Grand Challenge One, The promise of reasonableness, and ANS’s continuing role
This workshop holds out the promise that future decision-making can incorporate creativity, community input, science, and societal well-being. These are some of the key inputs into decisions that are organized around reasonableness as it is applied to optimization. In the future, optimization must move beyond simple dose minimization. It is clear that reasonableness meshes well with the goals and objectives laid out in Grand Challenge One, and ANS will continue to be actively involved in improving radiological decision-making through workshops such as this one, and in other significant ways.
While this workshop begins an important move in the right direction, continued involvement from ANS is necessary to clarify how reasonableness can be implemented. The workshop provided some examples of reasonableness in action, but much more information is needed. ANS members have been involved in all sorts of decisions in a variety of situations, and this knowledge needs to be shared.
Improving low-dose science
Science is a key feature of all radiological decision-making. The area of low-dose radiation research is of crucial importance, because it studies the impact of radiation doses in the ranges that are most relevant to typical human exposures. ANS has been actively involved in seeking additional support for this research, which is a central feature of Grand Challenge One. Presentations at this workshop by Waltar and Brooks demonstrated the importance of continuing low-dose radiation studies.
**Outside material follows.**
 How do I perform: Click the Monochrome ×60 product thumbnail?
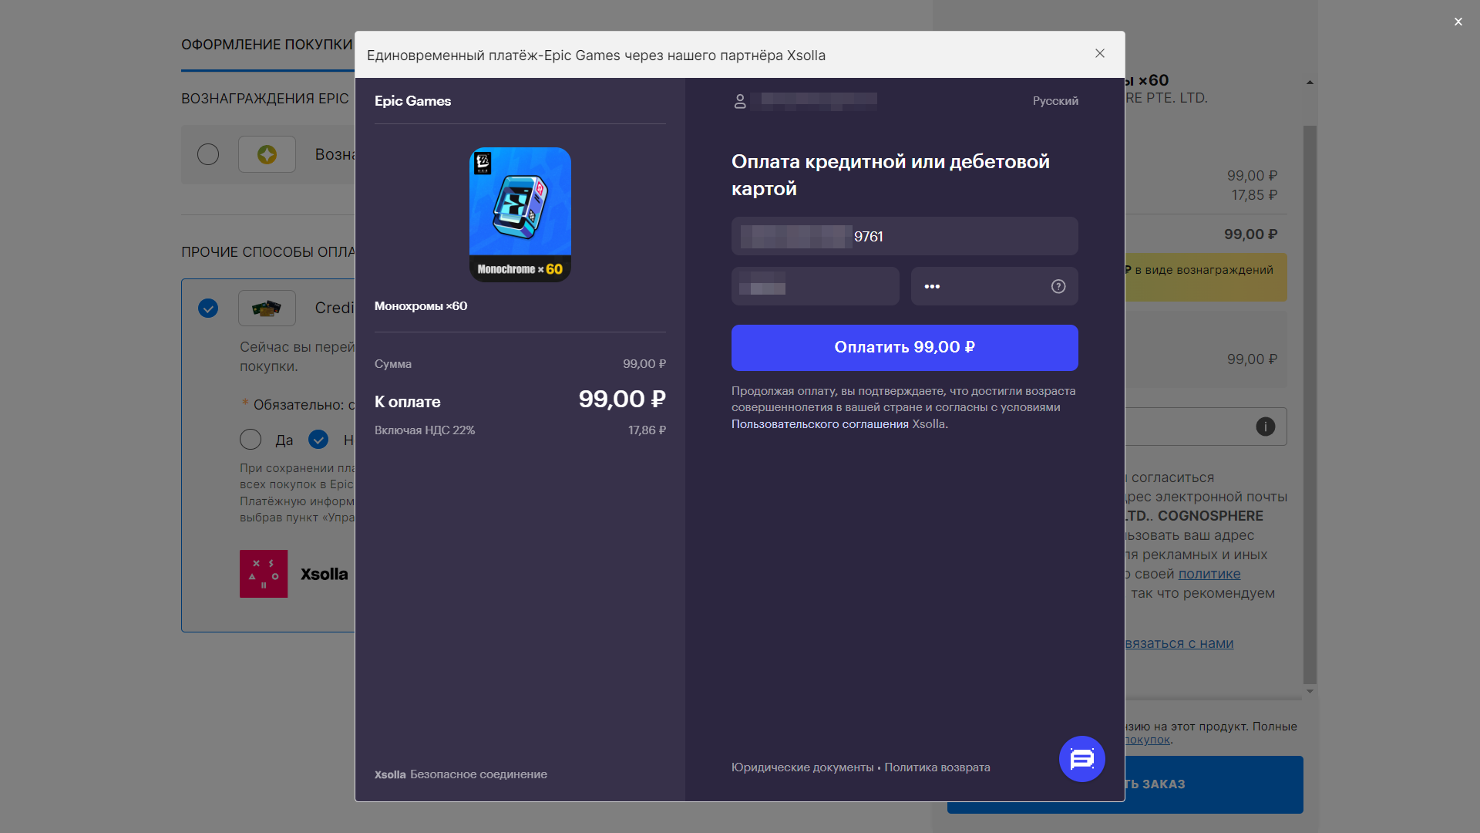520,214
In addition to improving the scientific basis for radiation protection, the workshop showed that effectively engaging stakeholders and communities is an essential tool for optimization decisions. Expanding efforts to “get the communication right” will yield benefits. Reasonableness recognizes the need to balance many factors in a quest for optimal well-being. Transparent and fair risk communication strategies are needed so that these discussions can take place and solutions can be designed and implemented.
Mary Lou Dunzik-Gougar, the then ANS vice president/president-elect, current ANS president, was a member of the ANS delegation to the workshop and summarized the way forward. “This workshop offered an important international platform to exchange ideas about a concept—reasonableness—that is long overdue,” she said. “One of my goals as ANS president is to accelerate our progress toward a future that takes full advantage of the benefits of current nuclear technologies and accelerates innovation in our fields. Better, more inclusive decision-making in radiation protection can help us reach this goal, and also contribute to Grand Challenge One.
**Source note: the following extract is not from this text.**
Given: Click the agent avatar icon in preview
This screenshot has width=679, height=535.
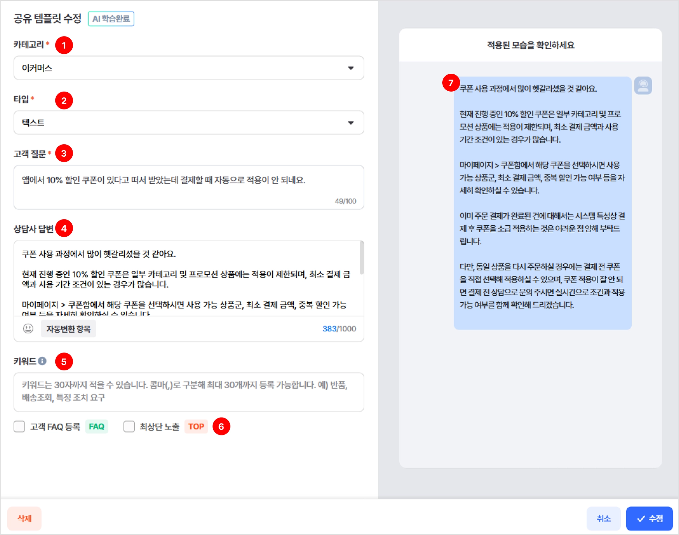Looking at the screenshot, I should tap(643, 86).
“Still, we need to recognize that this workshop is only a start, and there is much additional work to do,” Dunzik-Gougar added. “ANS is well positioned to be a catalyst in moving things forward. Our members have extensive experience in radiological protection across a range of ‘prevailing circumstances,’ to borrow a key idea from the workshop. I want to share our expertise with the OECD [Organization for Economic Cooperation and Development], ICRP [International Commission on Radiological Protection], UNSCEAR [United Nations Scientific Committee on the Effects of Atomic Radiation], and U.S. agencies and policymakers so we can continue to improve the art of reasonableness and its application to optimization."